F.I.A: Feminism & Disability

F.I.A is our new series of posts on Feminism, Intersectionality, Allyship. These posts intend to give feminists an insight on intentional issues within feminism and give some ideas on how feminists can be better allies, both within feminist spaces and beyond. It's easy to say "My feminism will be intersectional or it will be bullshit."but it is a bit more difficult to implement that ideology for some.

This first post is on Disability and has been written by our FemStar Matt, a disabled student who is currently studying abroad in Spain.    

Being disabled and any sort of activist, and I include feminism in that, is hard work. There are so many important issues that affect disabled women – issues about reproductive rights, the right to grow up, experiences of domestic violence, sexual assault, the global literacy rate, access to employment, mental health, accessing housing, institutionalisation, the list continues.

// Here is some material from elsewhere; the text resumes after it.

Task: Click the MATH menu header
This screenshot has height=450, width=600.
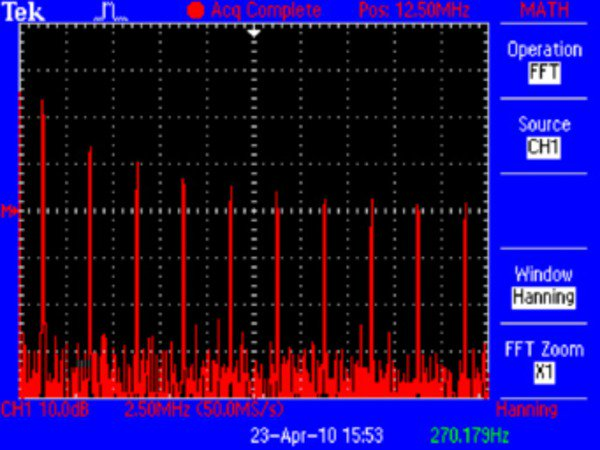Action: click(544, 10)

Women in male dominated activist spaces (which is most of them), have to spend far too much of their time trying to make male activists listen. It is our responsibility as male activists to change that. Female activists shouldn’t be forced to spend their entire time within spaces trying to be heard in those spaces, instead of looking to change the outside world as a part of that space. In the same vein, disabled feminists shouldn’t be forced to spend their entire time making the feminist movement accessible, instead of working with the rest of it to change all the issues mentioned earlier, and more, that affect specifically women who are disabled.

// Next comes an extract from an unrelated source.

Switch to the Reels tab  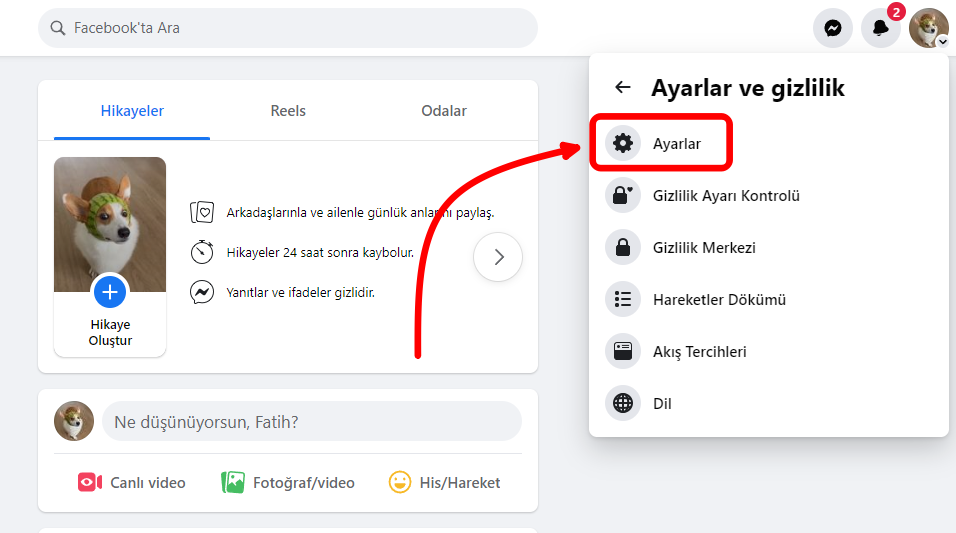coord(288,111)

Being disabled can alter your ability to be involved in spaces in many ways. They might not be accessible for people with mobility impairments, have documents in accessible formats, such as audio, or have sign language interpreters. They may communicate in ways people who are neuroatypical find difficult to understand, or may, as often happens, put too much pressure on people. As someone with energy level and mobility impairment, as well as mental health problems, I can’t commit in the same way other people can. I can’t come to every meeting, every demonstration, I can’t talk about every topic. If it is not self-indulgence, but a political act, to care for ourselves in this world, disabled feminists need to be able to do that as well at times, knowing women with disabilities won’t be thrown under the bus by able people within the movement if we’re not always present, reminding people of these issues.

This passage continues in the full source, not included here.